Yesterday, August 16, was National (or International, I’m not quite sure) Rum Day! Thank goodness for my Instagram feed and the many many cocktail enthusiasts I follow for alerting me to this important fact. And what better way to celebrate than with arguably the definitive rum cocktail, the daiquiri.
Invented (or at least first recorded) by an American engineer living in Cuba at the turn of the 20th century, the daiquiri seems like one of those cocktails that should always have existed. It’s just rum, lime, and sugar, gloriously simple. There are other notable classic cocktails which stick to the same basic formula – the French Caribbean Ti’ Punch with rhum agricole and cane syrup, the Brazilian Caipirinha with cachaça.
Fittingly for a drink invented by an American in Cuba, its most famous association is with Ernest Hemingway, who lived in Havana for nearly twenty years. A prodigious drinker with ecumenical tastes, his capacity for downing daiquiris, double daiquiris, and Hemingway daiquiris, became notorious at his favourite bar, El Floridita. That last personalised version of the drink, made with the addition of grapefruit juice and maraschino liqueur, still bears his name today.
There are plenty of variations on the daiquiri out there; in particular the frozen daiquiri, made by blending the ingredients with crushed ice, seems to have become more popular and well-known than the original. A fresh strawberry daiquiri in the summer is indeed a thing of beauty, but probably best to steer clear of anything violently coloured or with the word ‘tropical’ in the title.
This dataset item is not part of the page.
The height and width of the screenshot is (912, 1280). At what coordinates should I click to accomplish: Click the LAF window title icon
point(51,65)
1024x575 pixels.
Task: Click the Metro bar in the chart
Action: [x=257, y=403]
Ratios, as ever, vary, and as ever I am sticking to what Serious Eats tells me. It’s quite common to make this with simple syrup, but dissolving sugar in the lime juice as you shake seems to eliminate the viscosity that syrup can bring.
Ingredients and Method:
2 oz white rum (I used Havana Club)
3/4 oz fresh lime juice
1 teaspoon sugar
Add the lime juice and the sugar to a shaker and fill with ice. Shake to dissolve the sugar. Add the rum and shake again. Strain into a chilled cocktail glass. Garnish (optionally) with a lime wheel.